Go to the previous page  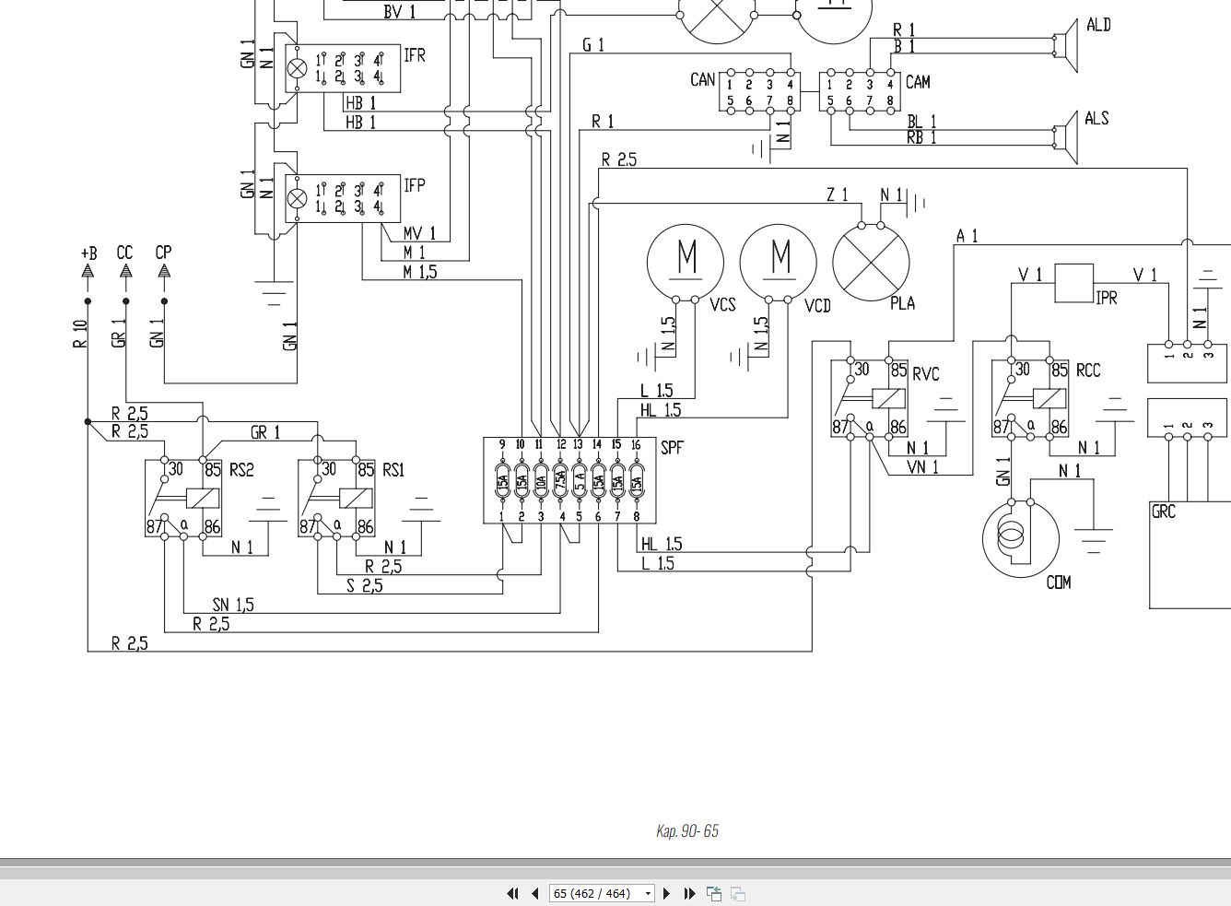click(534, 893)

○ ○ ○ ○ ○ ○ ○

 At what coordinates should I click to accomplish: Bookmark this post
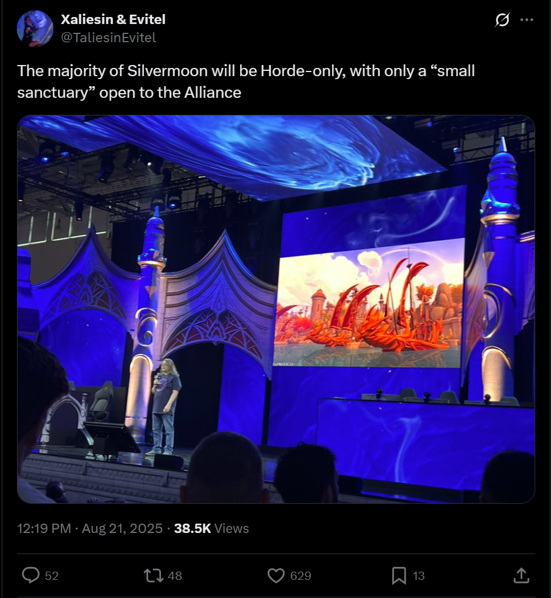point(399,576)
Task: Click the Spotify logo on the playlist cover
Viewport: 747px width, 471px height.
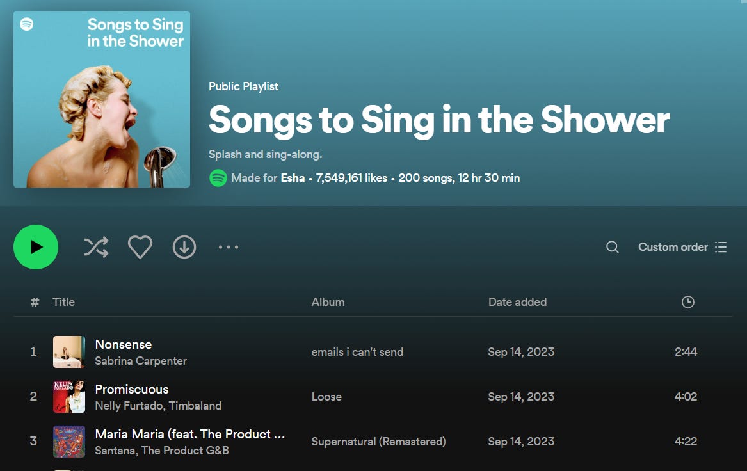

○ ○ ○ ○ ○ ○ ○

- **DIRECTIONS**: Would you output, from the records above, exactly the run of lines that starts at the line containing "Task: Click the" and ends at the line containing "Viewport: 747px width, 471px height.", and only that run?

- **RESPONSE TO THE TASK**:
Task: Click the Spotify logo on the playlist cover
Viewport: 747px width, 471px height.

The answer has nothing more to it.